Task directions
Retype the data that follows with no alterations, please.

Extracted material START

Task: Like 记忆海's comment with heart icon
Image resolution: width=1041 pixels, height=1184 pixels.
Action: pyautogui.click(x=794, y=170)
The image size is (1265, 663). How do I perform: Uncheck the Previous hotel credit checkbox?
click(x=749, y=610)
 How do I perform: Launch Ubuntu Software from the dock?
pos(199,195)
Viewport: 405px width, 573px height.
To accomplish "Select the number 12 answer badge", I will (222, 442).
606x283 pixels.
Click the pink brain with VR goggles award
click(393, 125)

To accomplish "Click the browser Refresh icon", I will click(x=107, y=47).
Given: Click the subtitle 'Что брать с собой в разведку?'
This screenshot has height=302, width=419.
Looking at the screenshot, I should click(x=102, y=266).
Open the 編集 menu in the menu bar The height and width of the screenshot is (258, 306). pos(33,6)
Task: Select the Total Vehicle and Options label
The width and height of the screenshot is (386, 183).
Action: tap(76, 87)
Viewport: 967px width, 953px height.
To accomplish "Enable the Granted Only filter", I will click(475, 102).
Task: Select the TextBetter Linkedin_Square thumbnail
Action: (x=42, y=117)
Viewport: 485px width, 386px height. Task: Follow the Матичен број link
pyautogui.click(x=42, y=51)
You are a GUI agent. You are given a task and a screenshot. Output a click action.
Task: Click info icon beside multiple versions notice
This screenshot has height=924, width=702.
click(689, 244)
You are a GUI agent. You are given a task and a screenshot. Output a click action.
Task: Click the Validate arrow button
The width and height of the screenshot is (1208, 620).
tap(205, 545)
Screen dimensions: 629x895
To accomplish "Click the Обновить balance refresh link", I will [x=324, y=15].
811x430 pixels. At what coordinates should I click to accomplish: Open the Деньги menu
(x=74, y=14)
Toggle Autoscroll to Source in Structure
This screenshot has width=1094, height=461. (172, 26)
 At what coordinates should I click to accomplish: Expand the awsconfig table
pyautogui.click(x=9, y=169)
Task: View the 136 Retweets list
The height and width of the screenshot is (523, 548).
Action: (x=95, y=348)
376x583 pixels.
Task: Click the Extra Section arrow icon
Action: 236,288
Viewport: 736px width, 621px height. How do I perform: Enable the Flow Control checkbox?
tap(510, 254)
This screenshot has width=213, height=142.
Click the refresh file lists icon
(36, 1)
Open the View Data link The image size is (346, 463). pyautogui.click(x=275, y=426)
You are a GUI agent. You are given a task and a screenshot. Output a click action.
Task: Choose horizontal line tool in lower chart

Extracted material END

Task result
Task: Like 记忆海's comment with heart icon
Image resolution: width=1041 pixels, height=1184 pixels.
Action: pyautogui.click(x=794, y=170)
The image size is (1265, 663). How do I perform: Uncheck the Previous hotel credit checkbox?
click(x=749, y=610)
 How do I perform: Launch Ubuntu Software from the dock?
pos(199,195)
Viewport: 405px width, 573px height.
To accomplish "Select the number 12 answer badge", I will (222, 442).
606x283 pixels.
Click the pink brain with VR goggles award
click(393, 125)

To accomplish "Click the browser Refresh icon", I will click(x=107, y=47).
Given: Click the subtitle 'Что брать с собой в разведку?'
This screenshot has height=302, width=419.
Looking at the screenshot, I should click(x=102, y=266).
Open the 編集 menu in the menu bar The height and width of the screenshot is (258, 306). pos(33,6)
Task: Select the Total Vehicle and Options label
The width and height of the screenshot is (386, 183).
Action: tap(76, 87)
Viewport: 967px width, 953px height.
To accomplish "Enable the Granted Only filter", I will click(475, 102).
Task: Select the TextBetter Linkedin_Square thumbnail
Action: (x=42, y=117)
Viewport: 485px width, 386px height. Task: Follow the Матичен број link
pyautogui.click(x=42, y=51)
You are a GUI agent. You are given a task and a screenshot. Output a click action.
Task: Click info icon beside multiple versions notice
This screenshot has height=924, width=702.
click(689, 244)
You are a GUI agent. You are given a task and a screenshot. Output a click action.
Task: Click the Validate arrow button
The width and height of the screenshot is (1208, 620).
tap(205, 545)
Screen dimensions: 629x895
To accomplish "Click the Обновить balance refresh link", I will [x=324, y=15].
811x430 pixels. At what coordinates should I click to accomplish: Open the Деньги menu
(x=74, y=14)
Toggle Autoscroll to Source in Structure
This screenshot has width=1094, height=461. (172, 26)
 At what coordinates should I click to accomplish: Expand the awsconfig table
pyautogui.click(x=9, y=169)
Task: View the 136 Retweets list
The height and width of the screenshot is (523, 548).
Action: (x=95, y=348)
376x583 pixels.
Task: Click the Extra Section arrow icon
Action: 236,288
Viewport: 736px width, 621px height. How do I perform: Enable the Flow Control checkbox?
tap(510, 254)
This screenshot has width=213, height=142.
Click the refresh file lists icon
(36, 1)
Open the View Data link The image size is (346, 463). pyautogui.click(x=275, y=426)
You are a GUI agent. You are given a task and a screenshot. Output a click action.
Task: Choose horizontal line tool in lower chart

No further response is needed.